[DATA TO USE]

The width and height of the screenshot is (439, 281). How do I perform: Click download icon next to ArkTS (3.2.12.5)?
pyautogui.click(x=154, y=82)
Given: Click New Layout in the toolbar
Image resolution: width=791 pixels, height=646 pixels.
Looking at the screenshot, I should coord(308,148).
==
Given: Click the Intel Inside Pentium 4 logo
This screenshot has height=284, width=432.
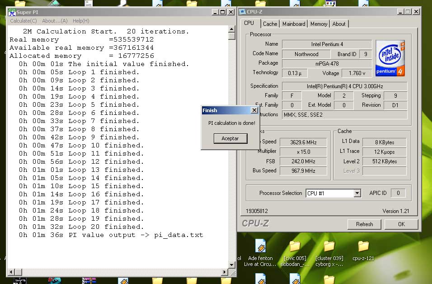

[BRIEF] Among the entries, find each line that includes the string "Given" and copy it.

[ANSWER BELOW]
Given: Click New Layout in the toolbar
Given: Click the Intel Inside Pentium 4 logo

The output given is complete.